Geheime Milliardendeals: Schweizer Rohstoffhandel füllt Putins Kriegskasse
DW
Der Krieg in der Ukraine bringt ein Schweizer Geschäftsmodell ins Blickfeld, das auf dem Prinzip des "Wegschauens" basiert. Den Rohstoffhandel. Mit ihm werden Milliarden umgesetzt - woran auch Russland verdient.

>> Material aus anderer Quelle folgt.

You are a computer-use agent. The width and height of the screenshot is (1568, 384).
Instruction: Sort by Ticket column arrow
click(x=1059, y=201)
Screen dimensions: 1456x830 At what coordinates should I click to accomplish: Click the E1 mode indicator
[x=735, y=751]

Die Schweiz ist dafür bekannt, ein wichtiges Finanzzentrum zu sein. Weniger im Blickpunkt, aber viel bedeutender ist jedoch der Rohstoffhandel. Gerade die Schweiz - ein Land fernab großer Handelsrouten, ohne Zugang zum Meer, ohne ehemalige Kolonialgebiete und ohne nennenswerte eigene Rohstoffe - ist eines der weltweit wichtigsten Handelszentren für Rohstoffe. "Die Branche hat in der Schweiz deutlich mehr Anteil am Bruttoinlandsprodukt als der Tourismus oder die Maschinenindustrie," sagt Oliver Classen von der Nichtregierungsorganisation Public Eye.
Ganz im Verborgenen werden hier gewaltige Umsätze gemacht. Das über die Schweiz abgewickelte Handelsvolumen wird auf knapp 1000 Milliarden Dollar geschätzt, so ein Bericht der Regierung in Bern von 2018. Die fünf nach Umsatz größten Schweizer Firmen sind nicht Banken oder Pharmafirmen, sondern Rohstoffhändler. Die meisten der 900 Unternehmen, die im Rohstoffhandel aktiv sind, sitzen in Genf, Zug oder Lugano.

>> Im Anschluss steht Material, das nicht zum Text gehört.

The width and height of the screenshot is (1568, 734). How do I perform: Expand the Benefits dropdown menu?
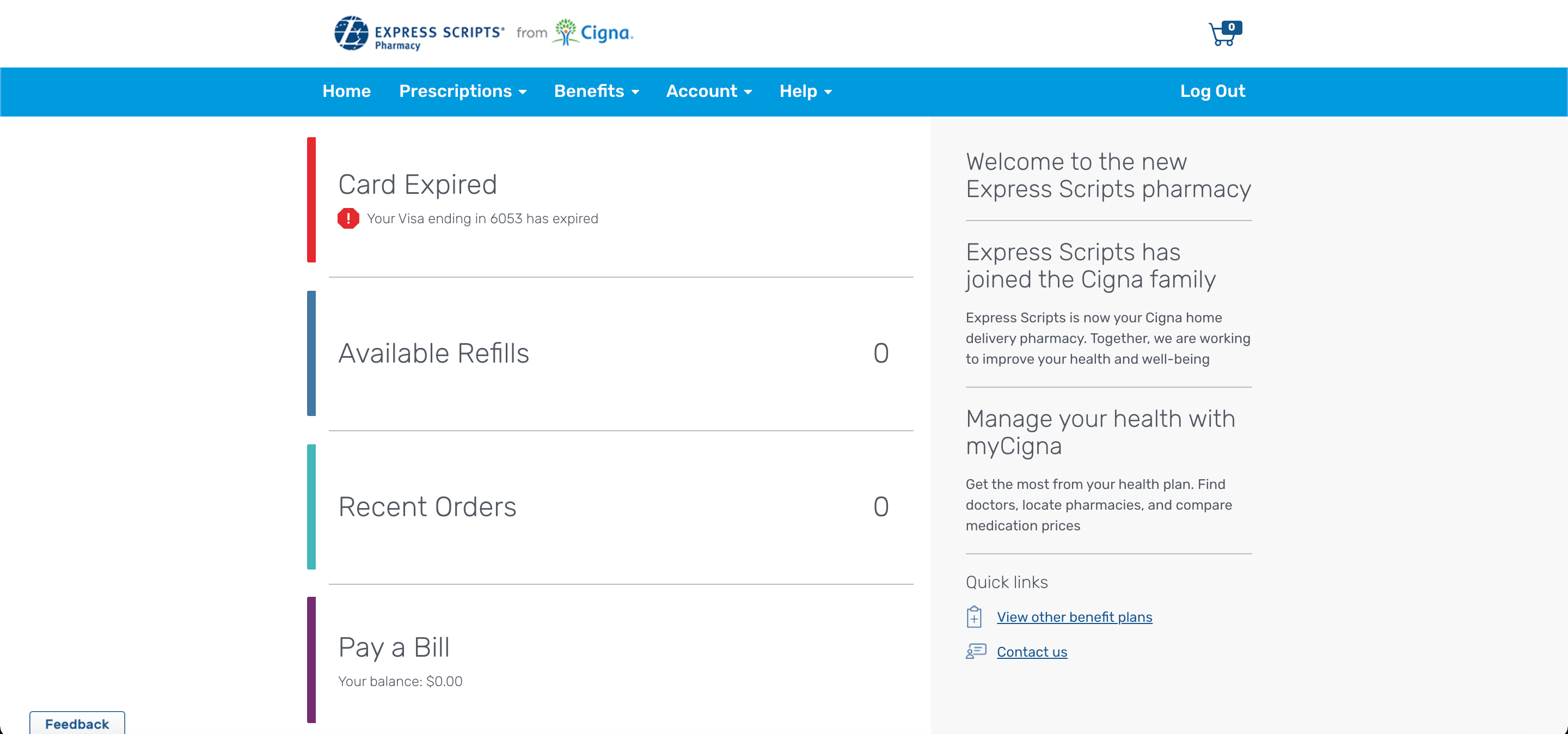[x=596, y=91]
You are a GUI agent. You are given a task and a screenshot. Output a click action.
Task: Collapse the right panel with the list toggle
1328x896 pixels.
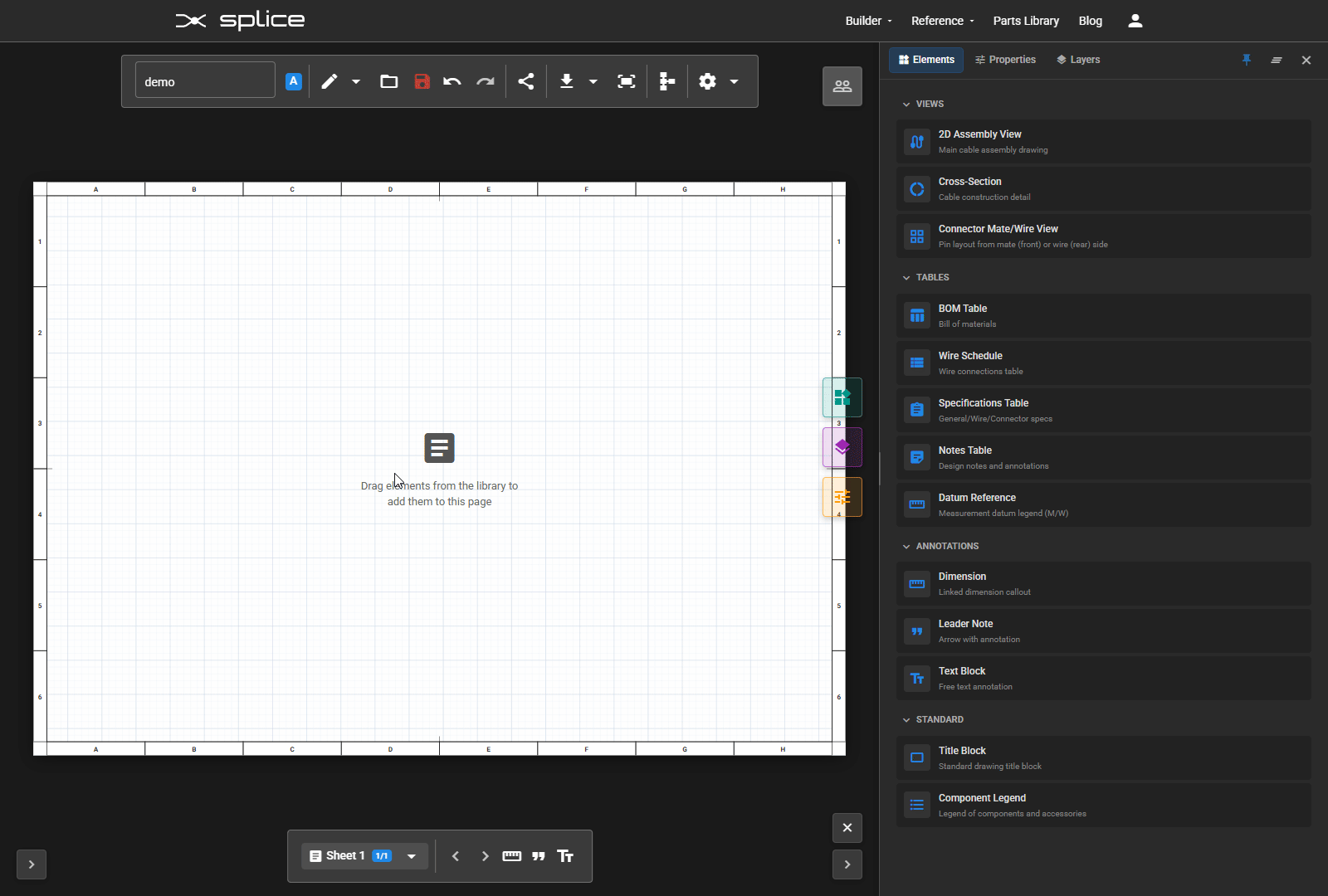(x=1277, y=60)
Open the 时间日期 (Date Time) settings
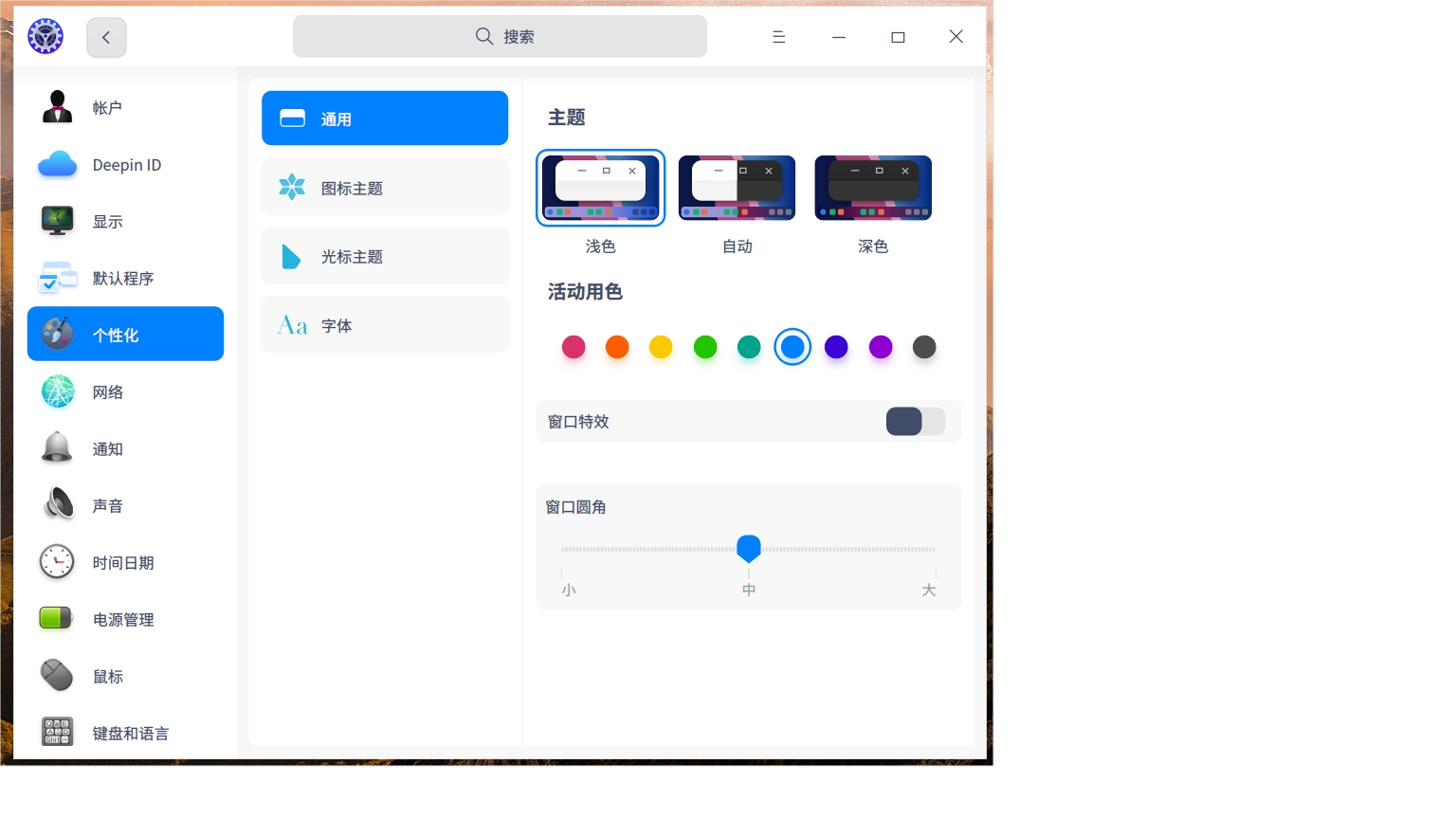1456x819 pixels. click(x=123, y=561)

Rund ein Drittel des weltweit gehandelten Erdöls wird in Genf ge- und verkauft. Ebenso werden in der Schweiz zwei Drittel des weltweiten Handels mit sogenannten unedlen Metallen wie Zink, Kupfer oder Aluminium und zwei Drittel des international gehandelten Getreides abgewickelt. Davon profitiert auch Russland. Etwa 80 Prozent der russischen Rohstoffe werden über die Schweiz vertrieben, so ein Bericht der Schweizer Botschaft in Moskau. Damit fließt auch russisches Öl und Gas quasi über Schweizer Schreibtische.
Die Öl- und Gasexporte sind die Haupteinnahmequelle Putins. Sie machen zwischen 30 und 40 Prozent des russischen Staatshaushalts aus. Allein mit Ölexporten haben russische Staatskonzerne 2021 rund 180 Milliarden Dollar verdient. Geld, dass nun in den Krieg fließen kann.
Die Schweizer Rohstoffhändler würden weiterhin wegschauen, was der russische Staat mit diesem Geld macht, beklagte Angela Mattli von der Nichtregierungsorganisation Public Eye in einer Rede anlässlich der Friedensdemo in Bern. Und das "ganz legal im Rahmen der Schweizer Gesetzgebung, deren Lücken für Rohstoffhändler sperrangelweit offenstehen."